22. Based on observation, on March 13, 2014 at approximately 5:00 AM onward, the facility fire alarm system is incomplete due to the following:
a. Lack of labeling of normal power circuit breaker serving the main fire alarm control panel - circuit and panelboard must be identified on fire alarm control panel.
b. Lack of smoke detector located in vicinity of main fire alarm control panel.

~ cross refer to NFPA 101 Life Safety Code Standard - Tag K 051.

23. Based on observation, on March 13, 2014 at approximately 5:00 AM onward, there is no service access opening for fire dampers located between boiler room and adjacent spaces - dampers are located in mechanical ducts at rated wall penetrations.

~ cross refer to NFPA 101 Life Safety Code Standard - Tag K 067.

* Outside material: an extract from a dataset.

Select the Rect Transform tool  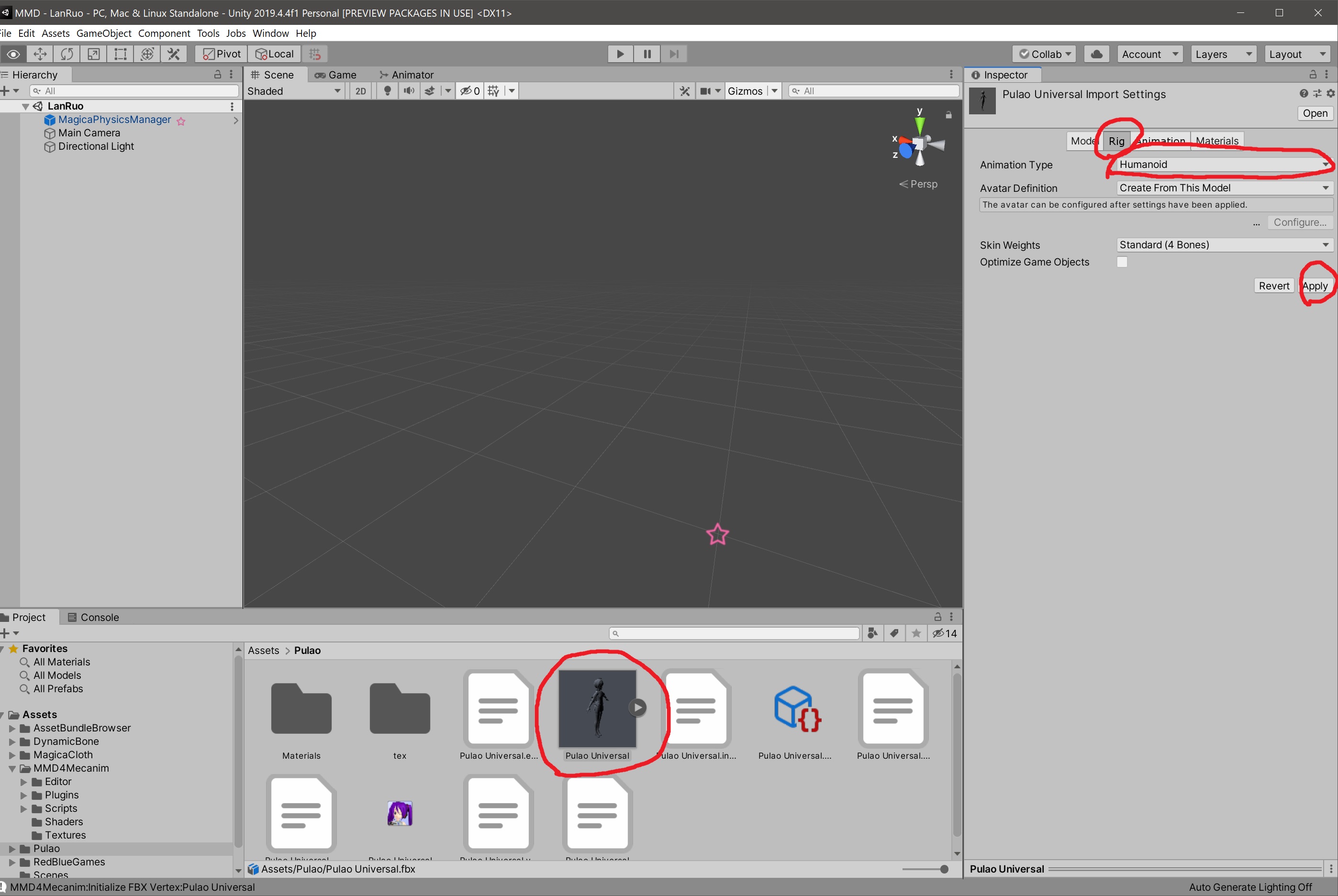click(121, 54)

24. Based on observation, on March 13, 2014 at approximately 5:00 AM onward, there are no knockout covers for missing circuit breakers in electrical panelboard GRB.

~ cross refer to NFPA 101 Life Safety Code Standard - Tag K 147.

Building 04
25. Based on observation on March 13, 2014 at approximately 6:00 AM onward the following deficiencies were noted:
a. The corridor door to the oxygen/storage room located on the rear exit hall was not self closing.
b. The mechanical room room corridor door located on the rear hall by stairwell was not self closing.

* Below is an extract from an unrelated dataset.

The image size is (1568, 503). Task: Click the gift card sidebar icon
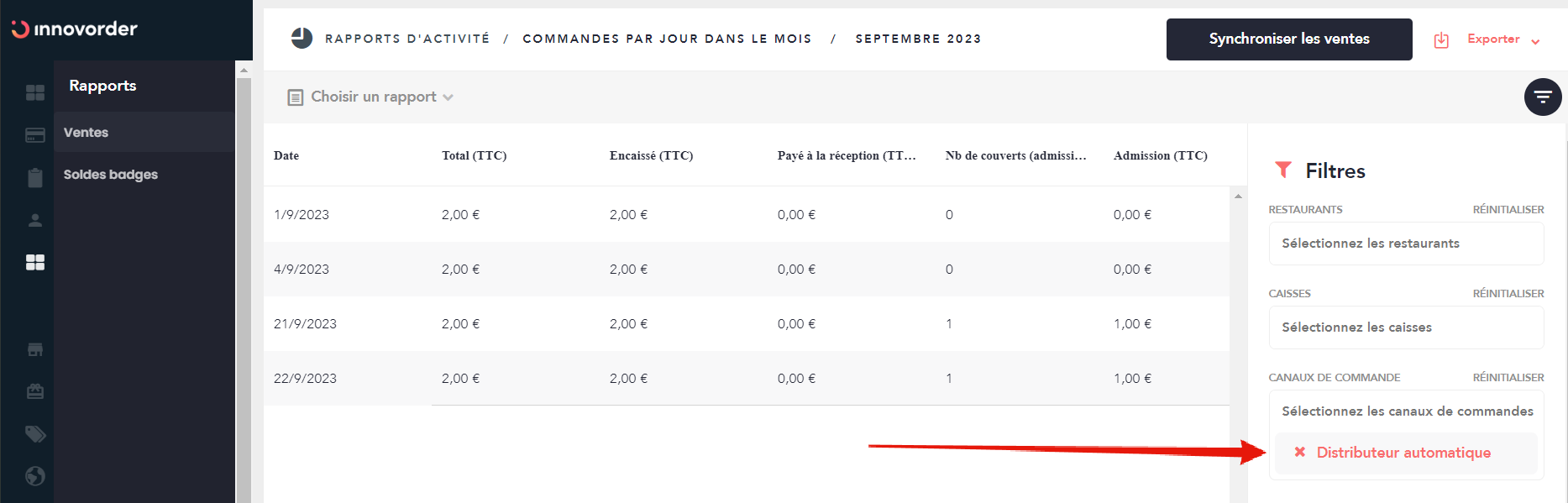[35, 391]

~ cross refer to NFPA 101 Life Safety Code Standard - Tag K 029.

26. Based on observation on March 13, 2014 at approximately 6:00 AM onward the following deficiencies were noted:
a. The stairwell corridor door located next to the mechanical room did not close and latch and was dragging on the floor preventing the door from closing.

~ cross refer to NFPA 101 Life Safety Code Standard - Tag K 034.

27. Based on observation, on March 11, 2014 at approximately 1:45 PM onward, the third floor call room number 3134 does not have the proper mesh on the shower curtain that will allow proper sprinkler cover for that space.

~ cross refer to NFPA 101 Life Safety Code Standard - Tag K 062.

28. Based on observation on March 13, 2014 at approximately 6:00 AM onward the following deficiencies were noted:
a. The underground pit for the sprinkler backflow preventer that is also equipped with electronically supervised tamper alarms did not have a drain or other methods to keep the pit dry or from being flooded. At the time of the survey there was approximately 6 inches of water in the pit.

~ cross refer to NFPA 101 Life Safety Code Standard - Tag K 062.
VIOLATION: ALCOHOL-BASED HAND RUB DISPENSERS Tag No: A0716
Based on observations as referenced in the Life Safety Report of survey completed March 13, 2014, the hospital staff failed to ensure that alcohol based hand rub (ABHR) dispensers were located away from an ignition source.

The findings include:

Building 01
Based on observation, on March 11, 2014 at approximately 1:45 PM onward, the fifth floor small nurses station chart area near room 522 had an alcohol based hand rub dispenser installed over an ignition source the light switch in that area.

~ cross-refer to Life Safety Code Standard - NFPA 101, Tag K 211.